押しかけ旦那
 
 
「ナ〜ルトォ〜〜〜〜〜。ご飯まだ〜?」
 このどこか間が抜けたようなしゃべり方はあの謎の覆面男しかいないだろう。
 最近この男は、男がぞっこんにほれ込んでいる少年の家に住みついている。
 そこで何をするのかといえば、少年の作った手料理を思う存分味わったり、少年に耳かきをしてもらい、少年の太ももを存分に味わったり、少年と風呂に入りたいと駄々をこねて一緒に入らせてもらい、少年を洗ってあげるフリをして存分に少年の肌を堪能しまくったり・・・。
 挙句の果てには少年と一緒に寝たいと駄々をこねまくって(床を転がる・等)少年の寝顔を堪能し、機会があればいつでも夜這いをかけようとするいろんな意味でとんでもない危険人物だった。
 だが、純真な少年はそんな危険人物の危険度など知りもせずに、嬉しそうに返事を返す。
「まだだってばよ〜!もうちょっとで出来るから待ってて。あとは鍋が煮込むのを待つだけだから」
「そう。それならちょっとこっちに来てくれる?」
 危険人物・カカシは嬉しそうに手招きをすると、純真なナルトは素直にしたがってカカシのところへかけていった。
 ナルトが来たところでナルトの体を反対に向かせ、後ろから抱きこむようにして座らせた。
 ナルトは後ろから抱かれて恥ずかしそうだったが、照れ隠しのためか、カカシに理由を聞いた。
「で?何だってばよ」
「ん〜、別に用はないけど・・・。ナルトの髪ってほわほわしてて太陽の香りがするね。それに抱き心地抜群だし」
 そんな感想を述べつつさりげなくセクハラすることをカカシは忘れない。
 最後にはナルトの頬をいとしげにほお擦りしだす始末だ。
「なんかさ、こうしてると俺達夫婦みたいだよね」
「じゃあ、カカシせんせーが妻だってば」
 意外な言葉にカカシは驚きつつも反論する。
「何でよ、ナルトに決まってるでしょうが。家事してるのはナルトなんだから」
「でも毎日こうやって人の家に押しかけてくるのは押しかけ女房っていうって聞いたことあるってばよ?」
「まあ確かにそういうけど、女房なら押しかけても家事をちゃんとするだろう?俺はしないっしょ?」
 そこでナルトは困ってしまった。
「じゃあ、そんなカカシせんせーは何なの?」
「う〜ん。さしずめ押しかけ旦那ってとこじゃない?」
「ええ〜!?そんなの最悪だってばよ!勝手に人の家に押しかけといて何もしないでいるのが押しかけ旦那ならそんなのには来てほしくないってばよ!」
 そんなの呼ばわりされてはさすがのカカシも焦ってしまう。
「じゃ、じゃあこれからは俺も料理手伝うからさ、ねっ?」
「いいけど、カカシせんせーってば料理ちゃんとできんの?」
 とっても疑わしいというような目つきで見られてしまった。
 それを弁解するかのようにカカシは急いでしゃべりだした。
「そりゃあちゃんとできるよ。
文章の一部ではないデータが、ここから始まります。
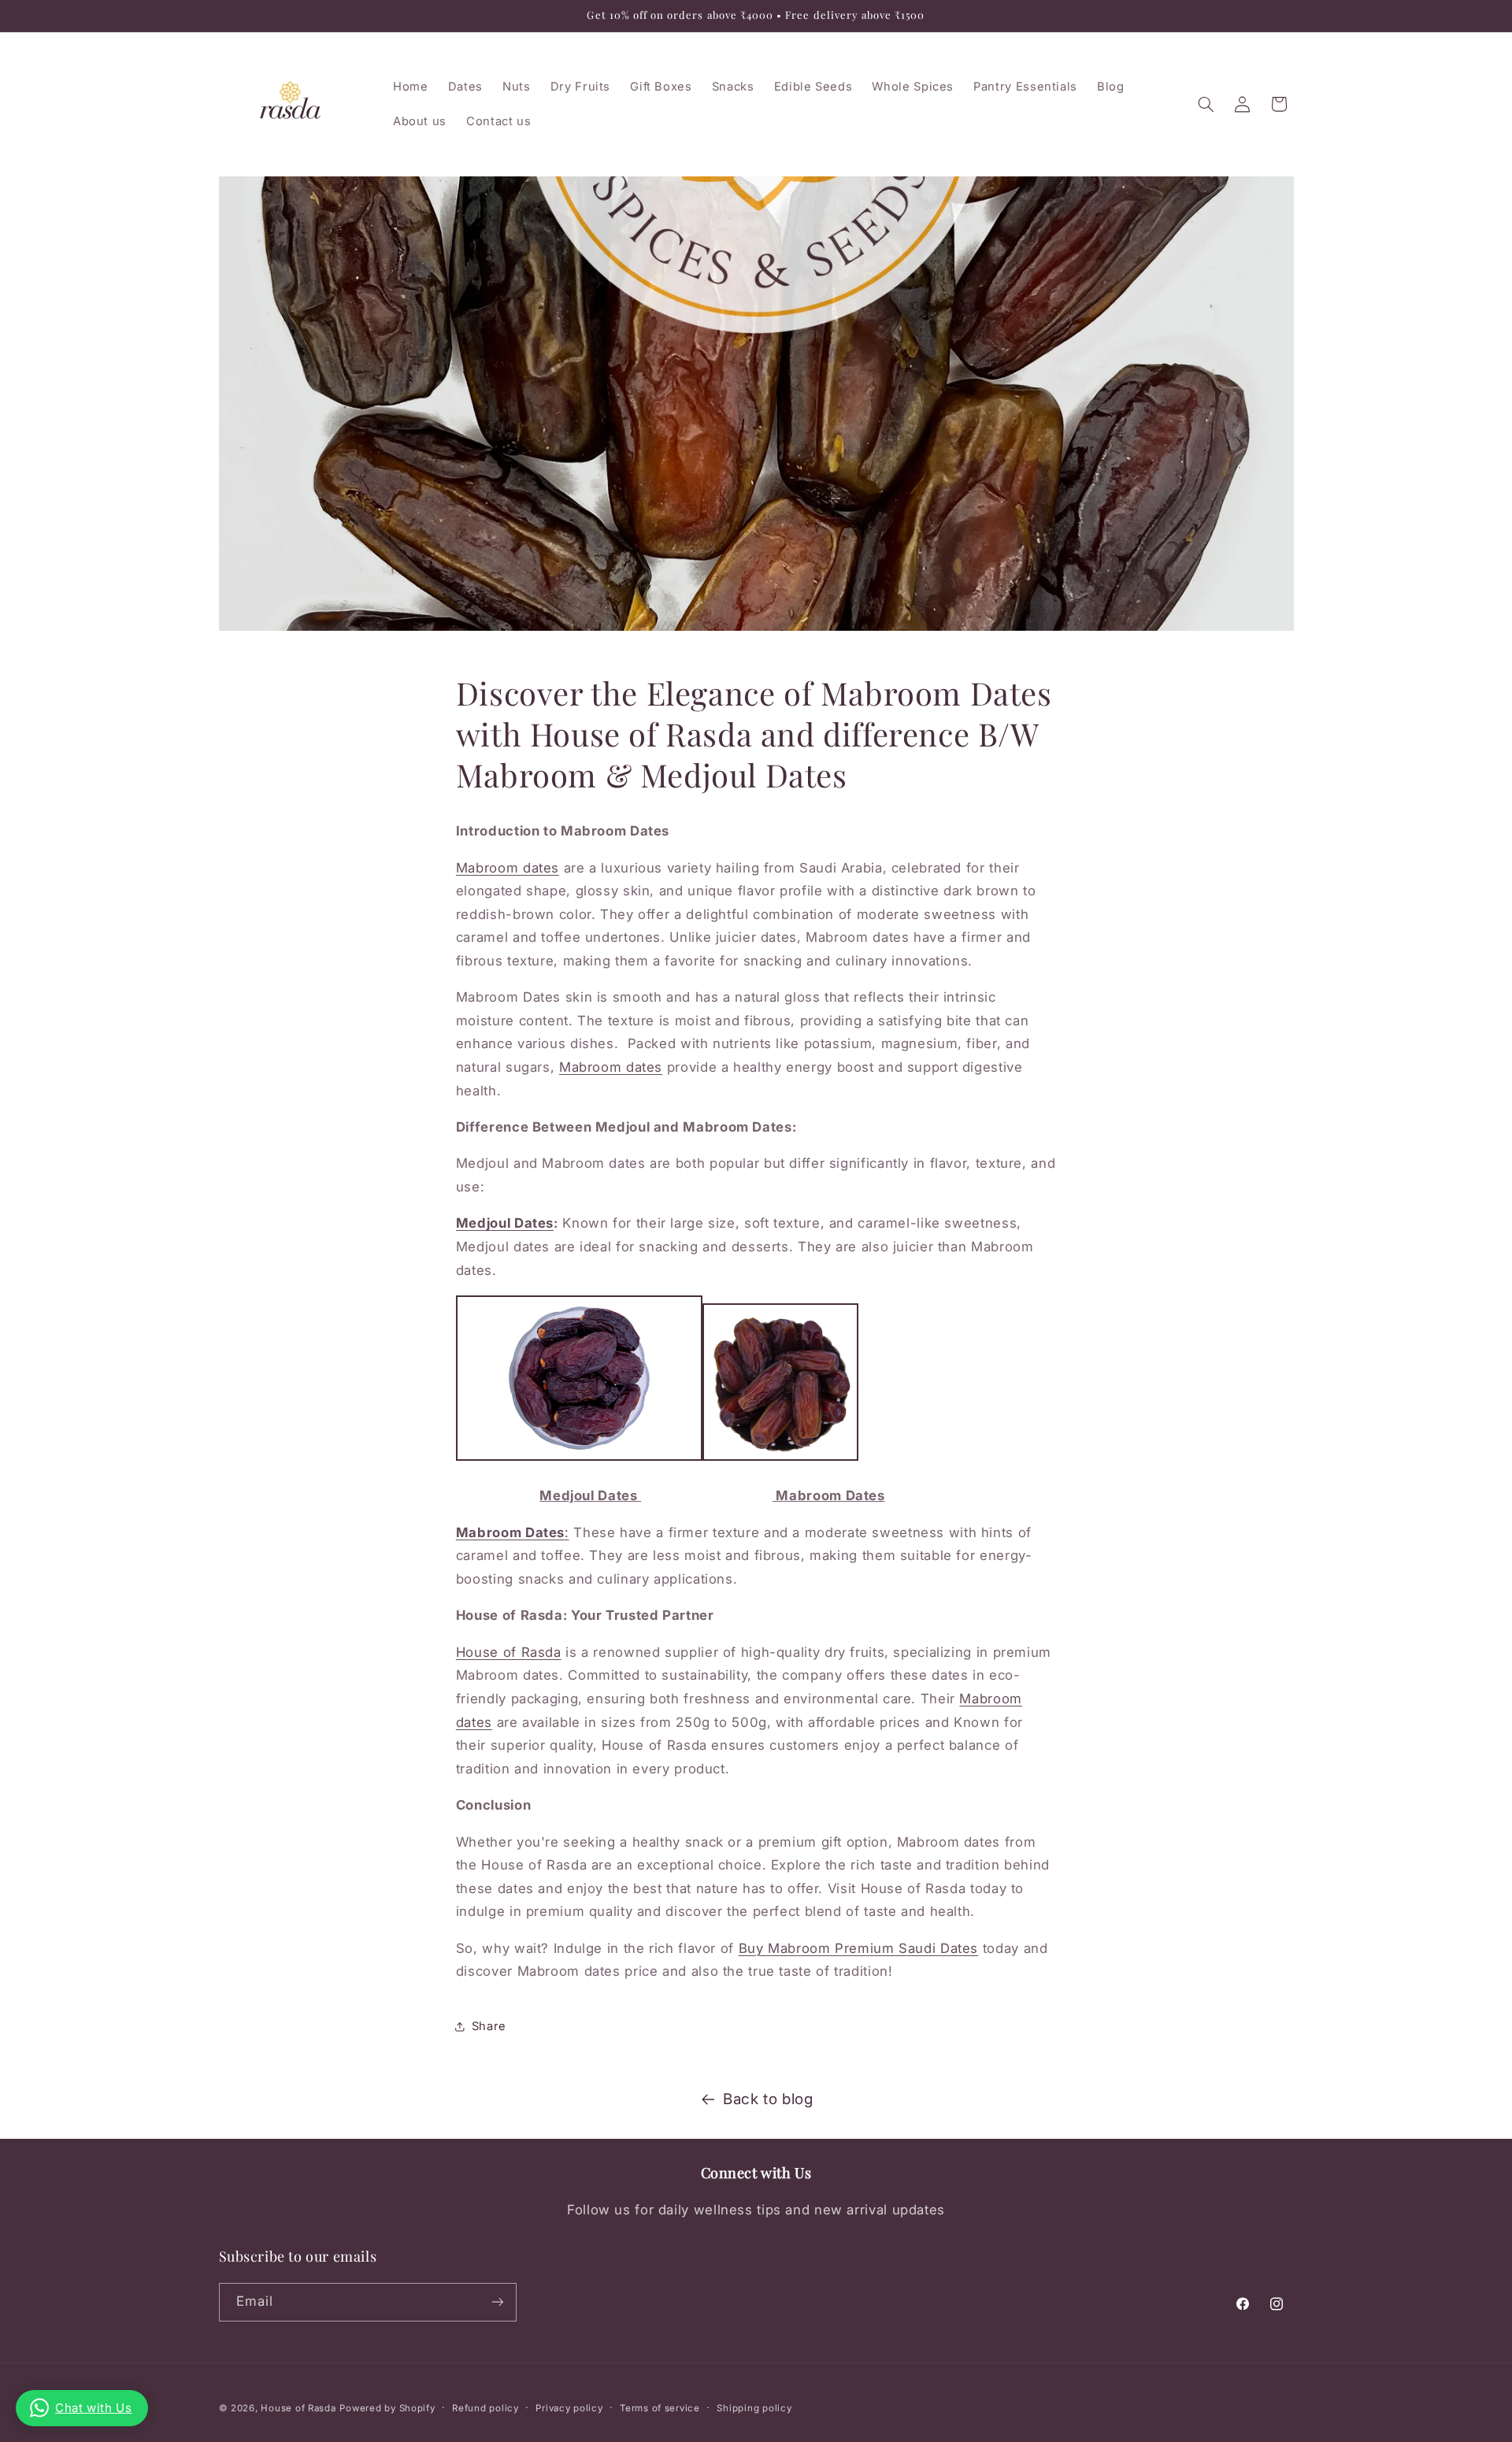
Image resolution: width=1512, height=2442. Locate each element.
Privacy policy (569, 2408)
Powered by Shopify (387, 2408)
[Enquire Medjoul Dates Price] (579, 1459)
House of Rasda (508, 1652)
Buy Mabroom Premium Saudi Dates (859, 1948)
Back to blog (768, 2099)
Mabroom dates (507, 868)
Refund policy (485, 2408)
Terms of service (660, 2408)
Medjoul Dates (505, 1223)
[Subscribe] (497, 2301)
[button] (1206, 104)
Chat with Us (93, 2407)
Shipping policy (754, 2408)
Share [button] (489, 2026)
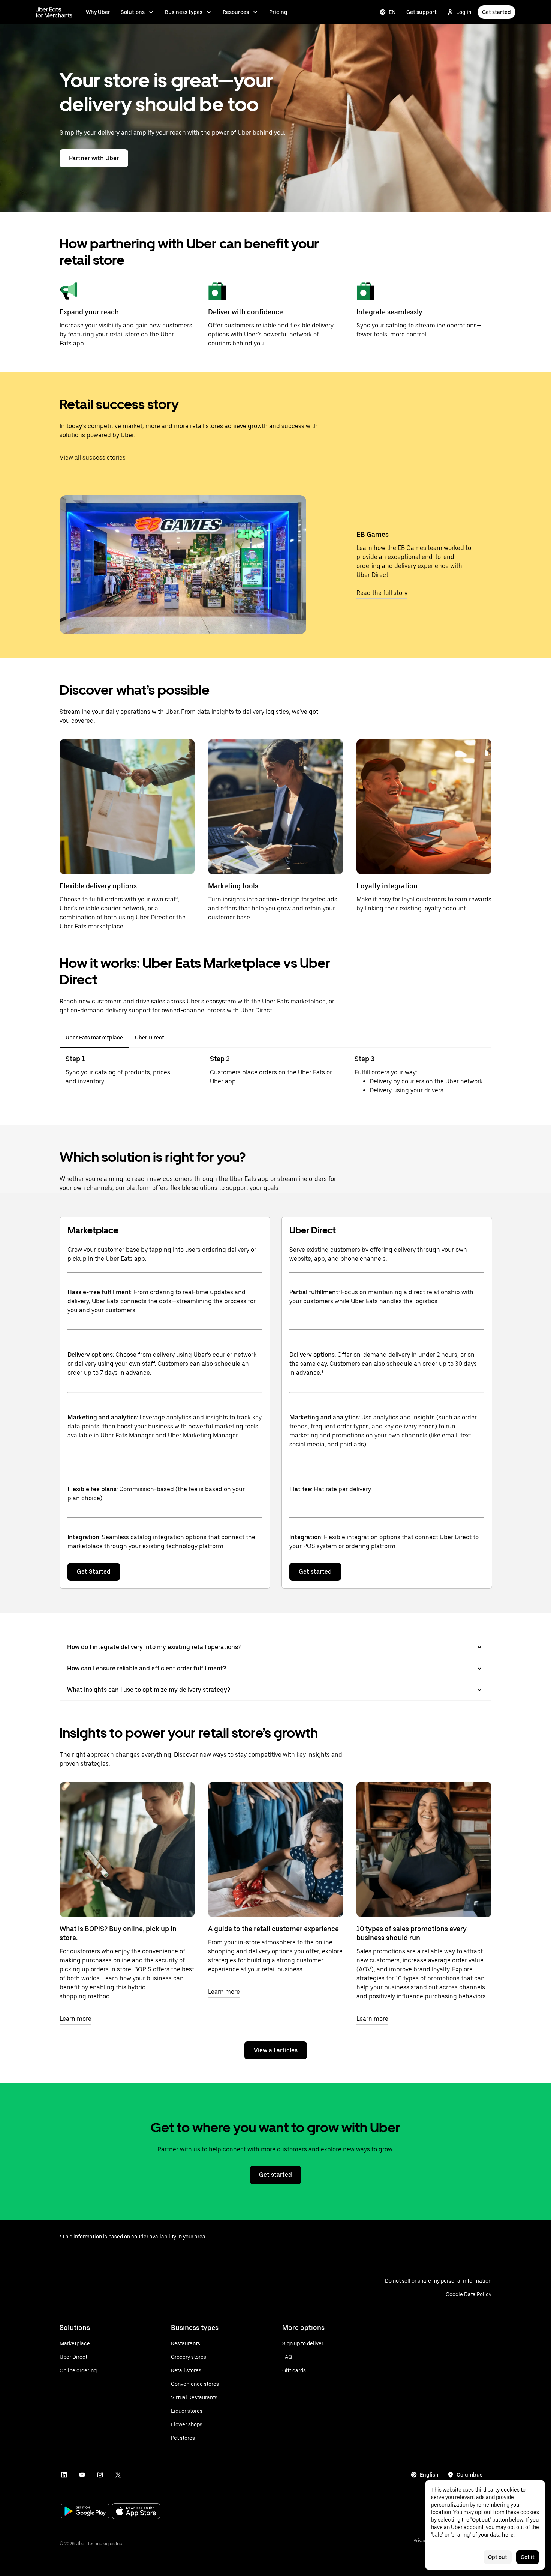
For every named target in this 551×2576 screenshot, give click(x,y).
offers (228, 908)
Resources (236, 12)
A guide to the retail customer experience (273, 1929)
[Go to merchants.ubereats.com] (54, 12)
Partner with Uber (94, 158)
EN (392, 12)
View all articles (276, 2050)
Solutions (133, 12)
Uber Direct (152, 917)
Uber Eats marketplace (91, 926)
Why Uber (98, 12)
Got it (528, 2557)
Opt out (497, 2557)
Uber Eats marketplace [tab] (94, 1038)
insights (234, 899)
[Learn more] (127, 1849)
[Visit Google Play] (85, 2512)
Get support (421, 12)
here (508, 2535)
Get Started (94, 1571)
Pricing (278, 12)
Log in (464, 12)
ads (332, 899)
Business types (183, 12)
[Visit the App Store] (136, 2512)
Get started (496, 12)
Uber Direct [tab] (149, 1038)
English (429, 2475)
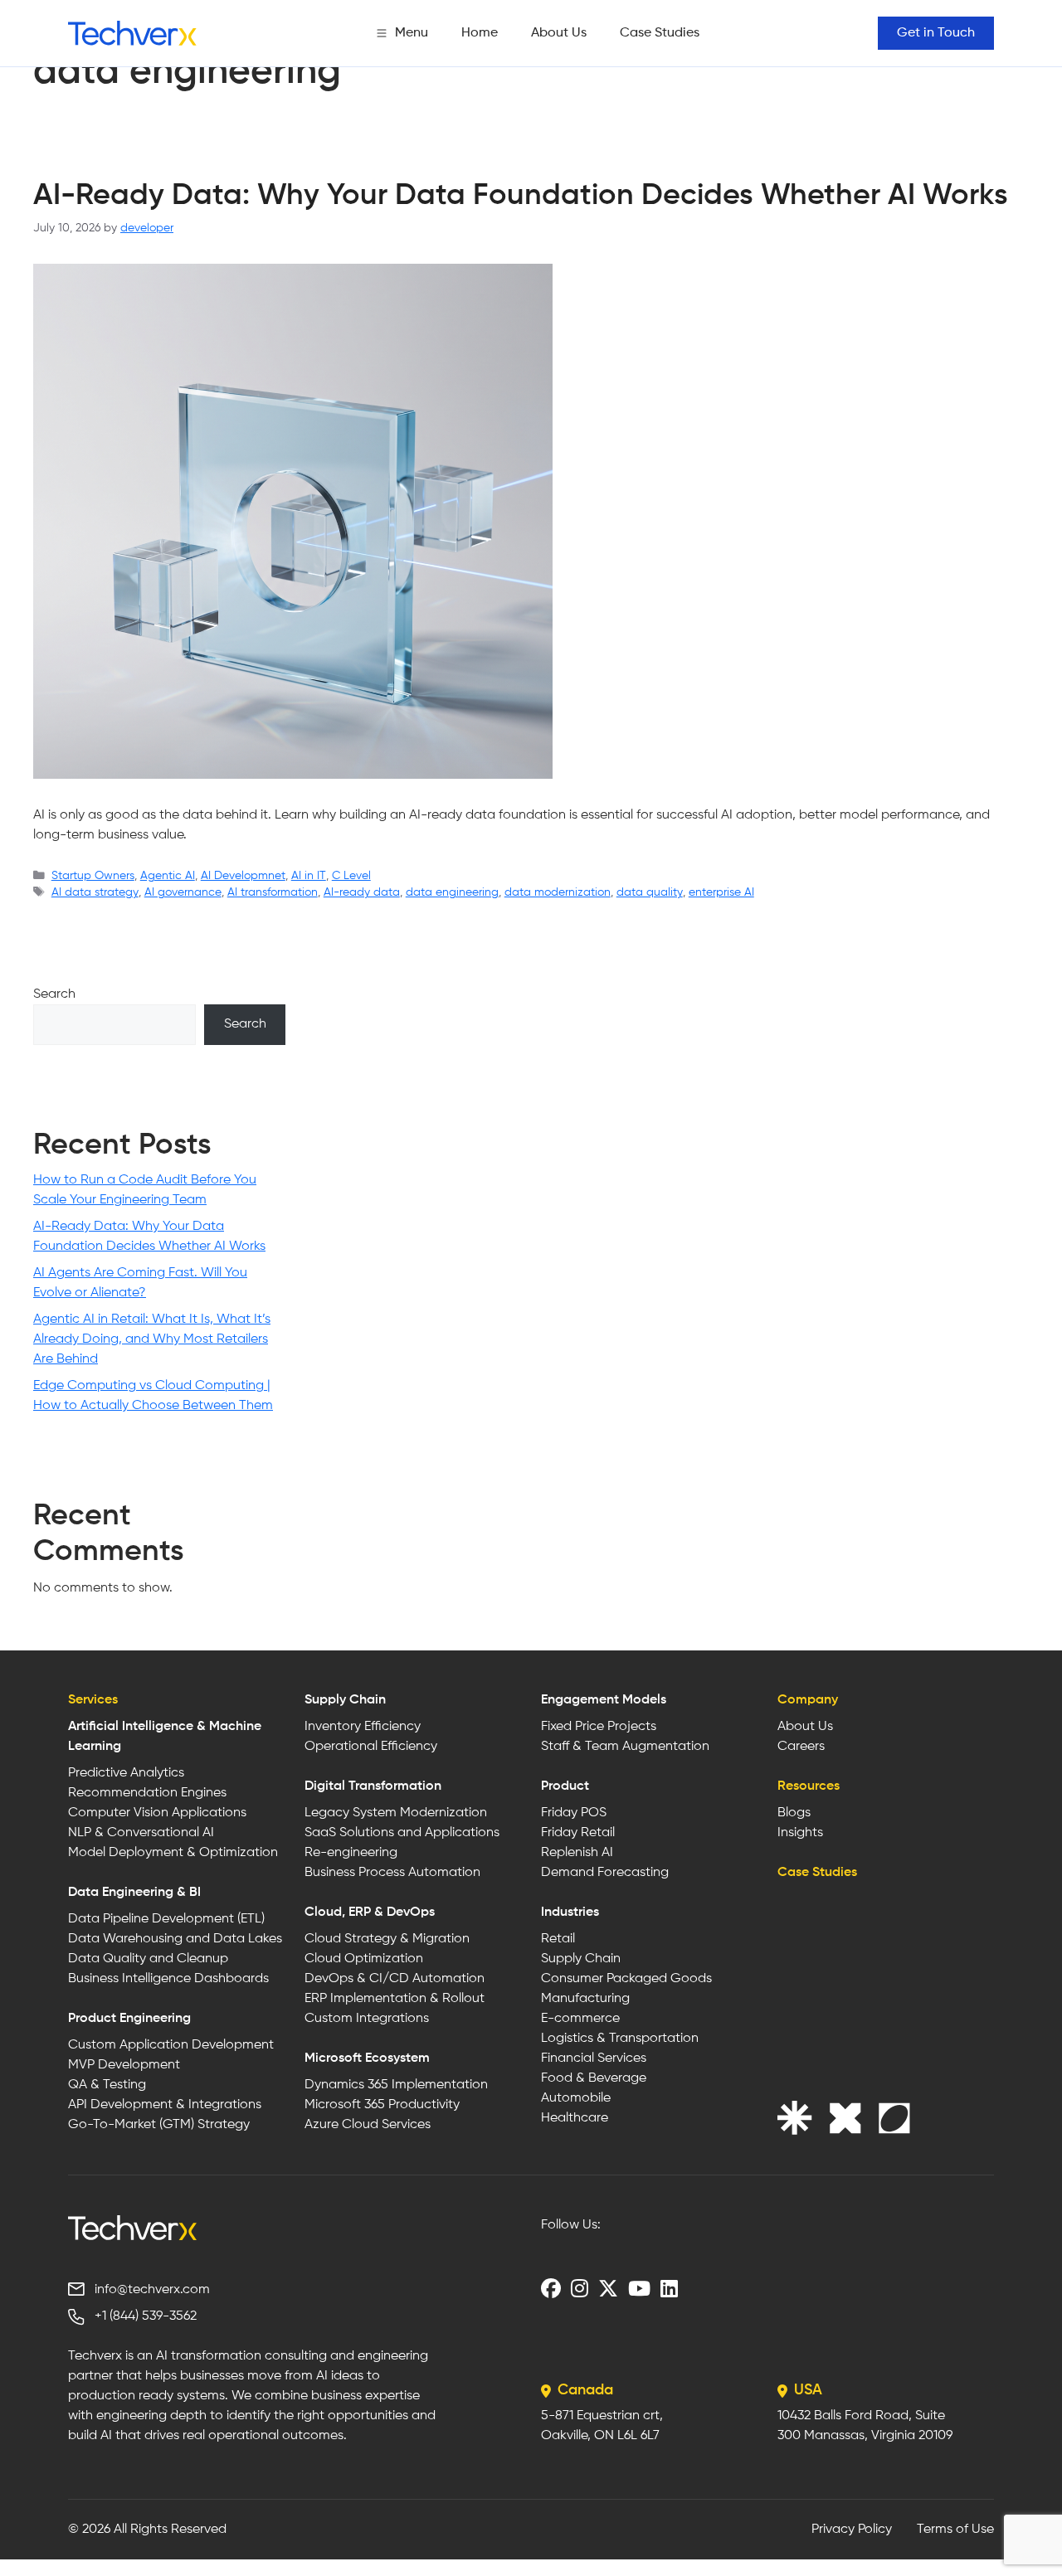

ナルトの家に押しかける前は一人暮らししてたからね」
「・・・じゃあ掃除・洗濯も実はできんの?」
「もちろん!」
 カカシはナルトに追い出されるのが心配で、何も考えずに素直に答えてしまった。
「それじゃあ、カカシせんせーってば家事ちゃんとできたくせにずっとオレ任せにしてたのー!?」
 よけい状況がやばくなったことにやっと気がついたカカシは思わず大変なことを口に出していた。
「わ、分かった!じゃあ今度からは俺が全部家事やるから!!」
「本当っ!?」
 しまった!と、思ったときにはもう遅かった。
 ナルトは嬉しそうに「これでカカシせんせーもれっきとした押しかけ女房ばってば!」などと言っていたので、カカシは諦めることにした。
 だが、これだけは男としては引けないことがあった。
「いや、俺は飽くまで押しかけ旦那だよ」
「ん〜、もうこの際どうでもいいってばよ」
 と、簡単にナルトに話題を一蹴されてしまったカカシであったが、それでもめげずにまた話し出した。
「押しかけ旦那は家事を頑張ったお礼に毎晩女房にイイコトさせてもらうんだ。それって中々いいアイデアじゃないっ?どう?ナルト、さっそく今晩試してみない?」
「よくイイコトってのが分かんないけどしょうがないからお礼はしてあげるってばよ」
 またカカシの浅ましい計画が始まったことに気がつかないナルトは、素直にOKの返事を出してしまう。
 あとはカカシの腕の見せ所。
 この勝負果たして押しかけ旦那が勝つか、押しかけられ女房が勝つのか。